### Instruction
Copy the listing word for word, beginning at the line that contains "You are a GUI" and stopping after the line that contains "This screenshot has height=703, width=1568.".

### Data provided
------------------------------------------------------------------------

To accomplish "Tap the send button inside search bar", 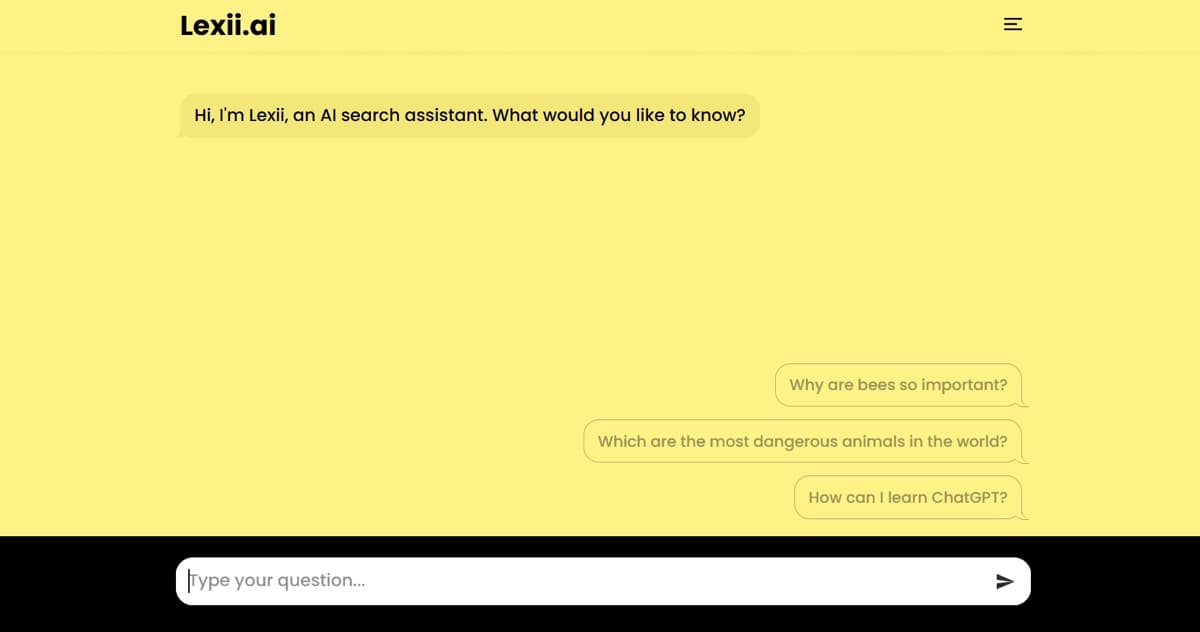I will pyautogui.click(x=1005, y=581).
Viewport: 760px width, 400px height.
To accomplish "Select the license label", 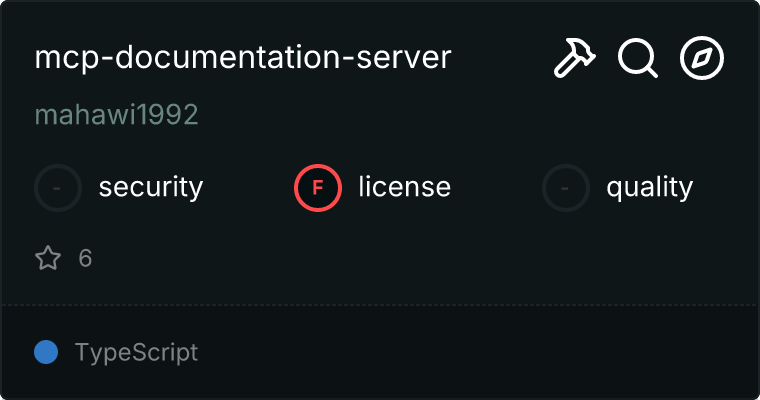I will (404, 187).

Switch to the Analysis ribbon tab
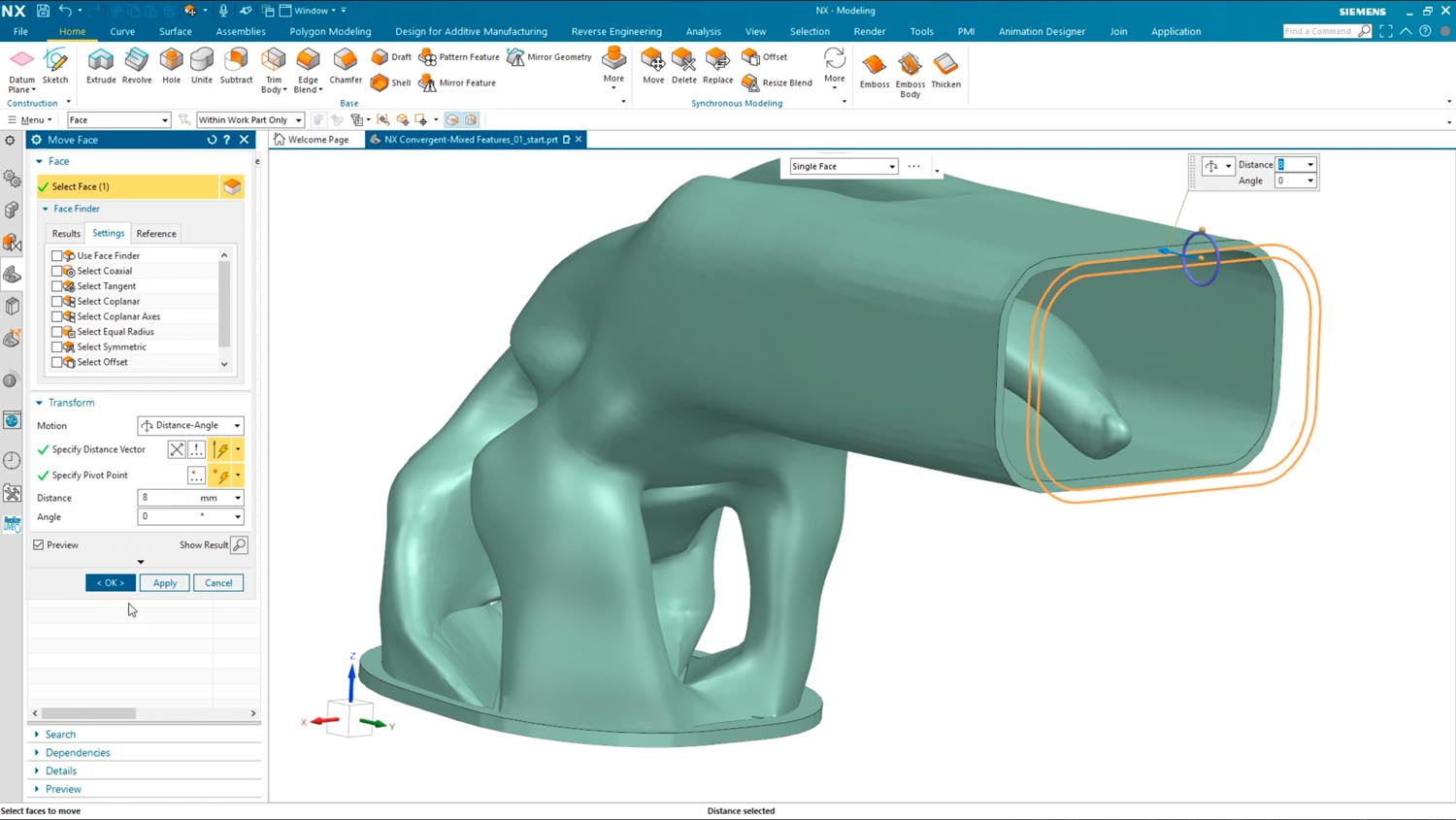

------------------------------------------------------------------------

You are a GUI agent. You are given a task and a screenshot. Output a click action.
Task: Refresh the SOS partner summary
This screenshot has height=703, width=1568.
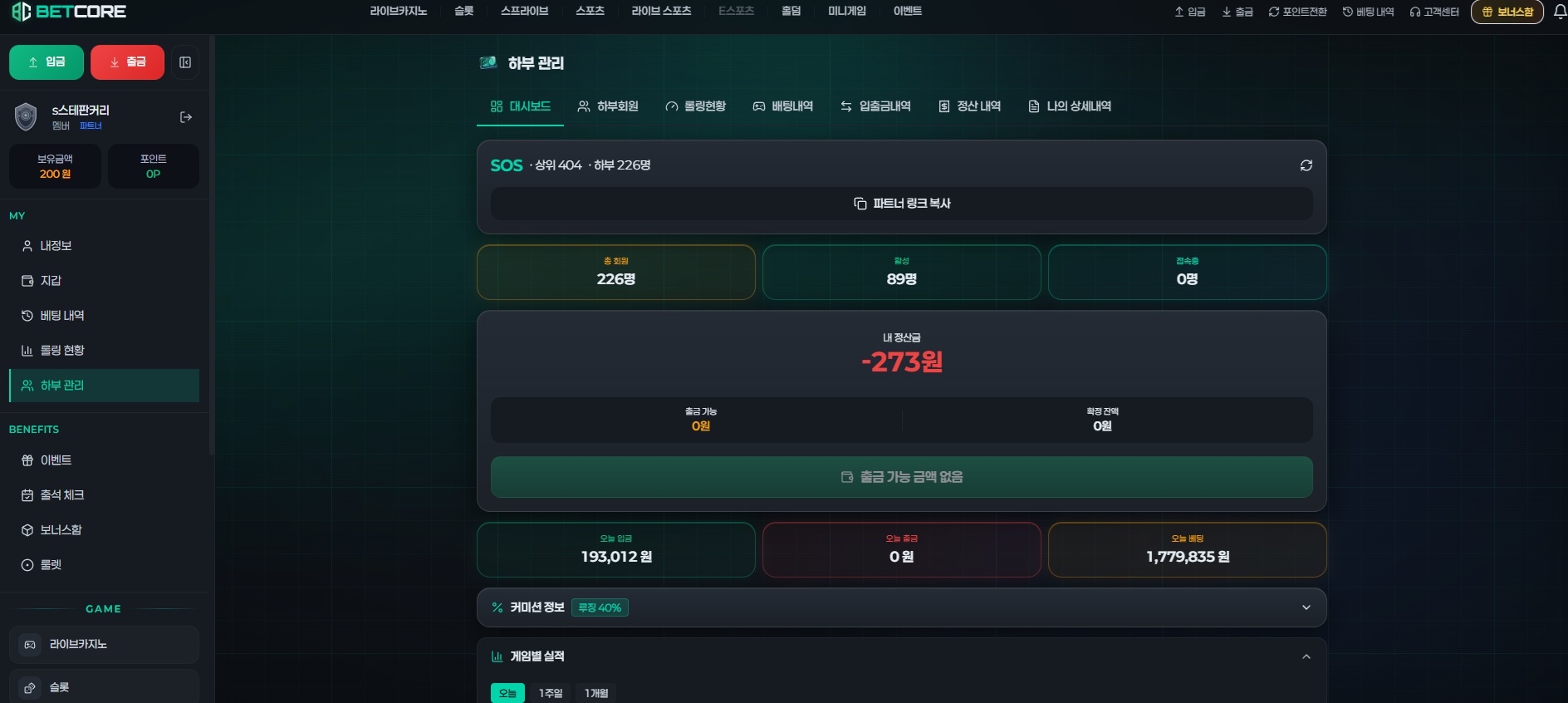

------------------------------------------------------------------------

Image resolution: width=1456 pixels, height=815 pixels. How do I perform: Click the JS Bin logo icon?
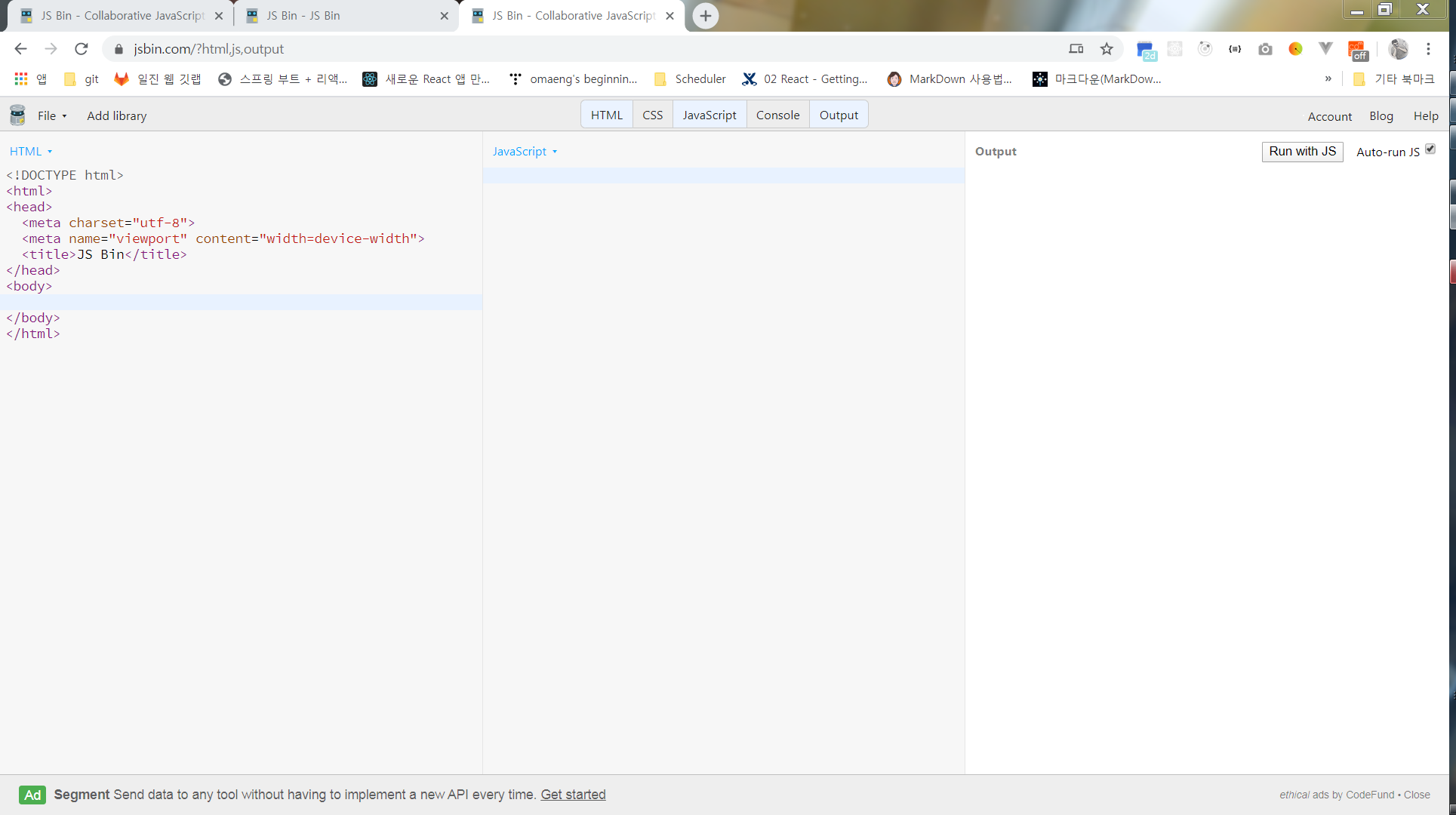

------------------------------------------------------------------------

### Problem solution
You are a GUI agent. You are given a task and a screenshot. Output a click action.
Task: Refresh the SOS partner summary
This screenshot has height=703, width=1568.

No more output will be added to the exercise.